Bob Meyer is not a professional DJ and I say this in the knowledge that this will, in all probability, only enhance his standing among the provisional wing of the folk movement.
He's a bloke who drives a van for a living, had a heart attack five years ago, takes 15 pills a day to prevent it happening again and when he gets emotional about stuff - which seems to happen a lot - he says things that he regrets later. At least I assume he regrets them later... I would. But being a blokey bloke he doesn't let on and I suppose that embarrassing his interviewees with claims of undying love, respect and an intimate knowledge of their sexual habits could be his idea of fun. (I'm not sure he would have got away with it before Ricky Gervais threw our sense of irony out of whack.)
Anyhow. He has a radio show, for two hours on a Tuesday starting at 9pm on Radio Wey, which is a hospital station based at St Peter's in Chertsey.
But it's no good zooming off to search for it on the internet in the hope that you'll be able to listen again, or some other technologically complicated thing, because you can't. If you don't listen online at 9pm on Tuesday evening then you've missed your chance. Ner.
However, judging by the number of followers he has on Facebook and the number of comments he gets on that page, after two years the show is nothing less than an underground hit. I say "judging by his Facebook page" because I asked him how many listeners he has and he didn't know. Let's just say that he hasn't got much further to go before Facebook forces him to stop being "friends" with everyone and turns his page into one of those ones you can only *like* and in the democratising way that social media has, this puts him in roughly the same position as Mike Harding.
And my reason for mentioning this - aside from the fact that he's been badgering me to write about him and I have a grudging respect for persistence - is that he's released a CD of some of the original music that he's had on the show.
My favourites on there are Josienne Clarke, Keston Cobblers Club and Jack Day (below). But then I'm not a great one for one-man-and-his-guitar Americana. Unless it's Richard Shindell, obviously. I wonder if you count as Americana if you're actually American?
Bob, however, is a big fan of one man and his guitar. Sometimes he stretches a point and one woman and her guitar get a look in. But mainly it's the fellas.
I think this could be because Bob himself is one man who has a guitar. He's released two albums - called All This is That and Three-fold Return on the Malicious Damage label, both of which are available on Amazon and one of which bears a picture of a bloke wearing a baseball cap very much like the one Bob was sporting the other night (see the top for badly snapped evidence). "They're still waiting for the third album," he said gruffly, before adding that neither of the CDs were successful.
So he's turned his hand to promoting other people's music. In the spirit of this I met him not once but twice at The Betsey Trotwood pub in Farringdon - the first time for the album launch and the second at an evening called The Lantern Society, which was great, so I'll tell you about that.
The Lantern Society has been going for about four years and has been run for the last two by two young musicians called Jack Day and Benjamin Folke Thomas, who play guitar and sing, separately and sometimes together.
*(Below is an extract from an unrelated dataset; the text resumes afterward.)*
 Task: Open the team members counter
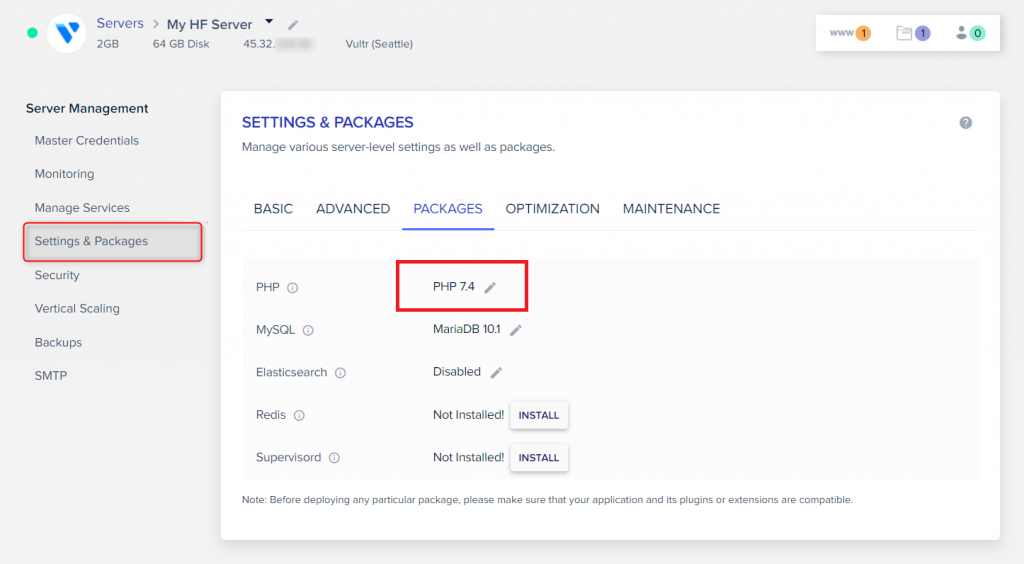click(x=970, y=33)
It happens twice a month, there are lanterns and it's a magnet for singer-songwriters and other musicians hoping to make a name for themselves, or at least to make a start by getting invited back again. And thus the quality is much higher than at your average open mic night.
The night I was there, there was lots of good and interesting stuff: Pepper & Shepherd and Gabriel Moreno in particular (he's from Barcelona, had very expressive eyebrows and sang "We are little frightened angels who smoke and laugh/ Singing for someone to love" which made the audience smile). But the guys who most impressed me - I use the term "guys" advisedly, as they were women - were an interestingly witchy a capella trio called Long Stride Lizzy. There is some stuff by a previous incarnation of the band on YouTube and MySpace but the line-up has changed since 2009, when it was posted, and I'm hoping that when they put something new up they'll let me know.
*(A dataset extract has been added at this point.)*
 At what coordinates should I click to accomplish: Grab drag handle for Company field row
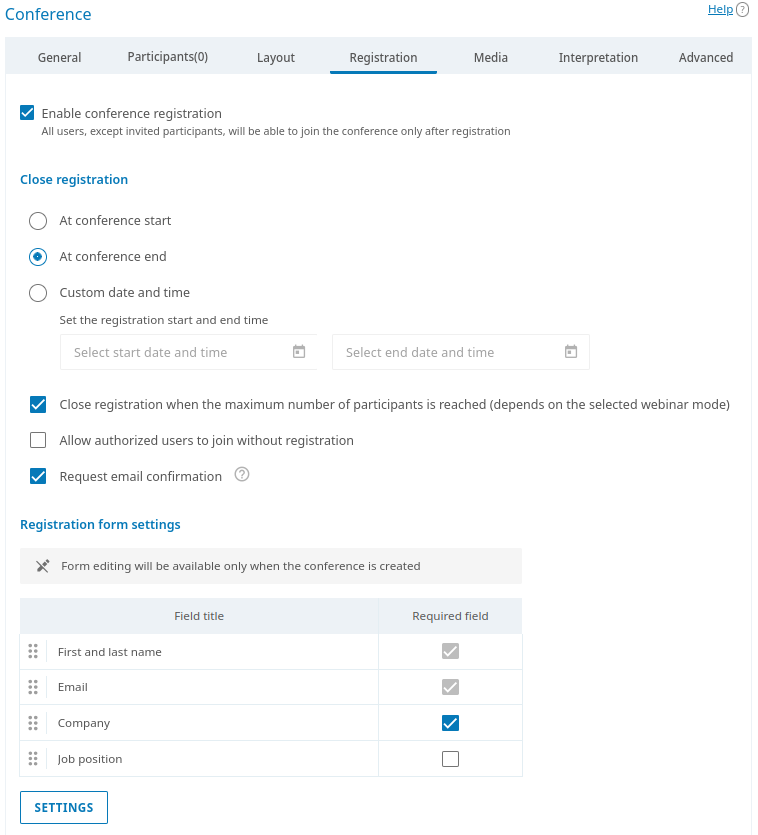point(33,723)
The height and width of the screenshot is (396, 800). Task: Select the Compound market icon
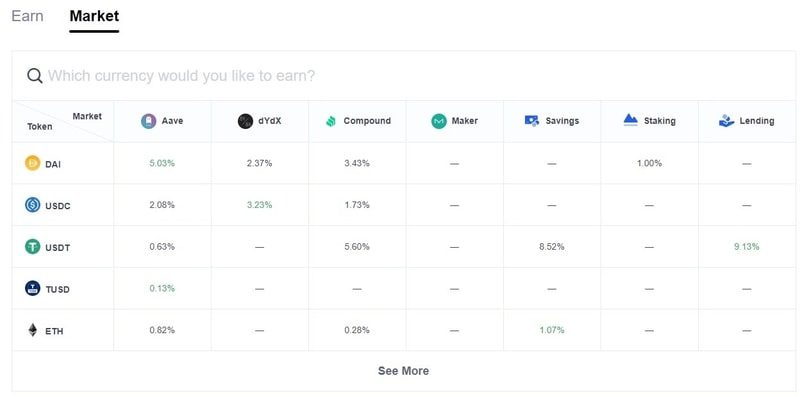point(331,121)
Anyway, the point is that the future belongs to the Bobs of this world, people who get off their arses and do the thing they believe in. And if you tune in on a Tuesday at 9pm it might turn out to be your thing too.
Also, while I don't want to give the impression that it's really all about the pies for me, for the sheer joy of it I wanted to let you know that the Betsey Trotwood has one of those old fashioned pie warming machines...
... though Benjamin Folke Thomas - who is Swedish and looks like a friendly Viking - had brought his own home-made samosas, which he shared, and they had cheese in them. I'm thinking of getting a T-shirt made that says: "Will write for pastried goods."
* Bob's Folk Show is on Radio Wey at 9pm on Tuesdays. You can find it here. And The Lantern Society happens every first and third Thursday of the month at The Betsey Trotwood pub on Farringdon Road, Clerkenwell, which is much bigger on the inside than it looks.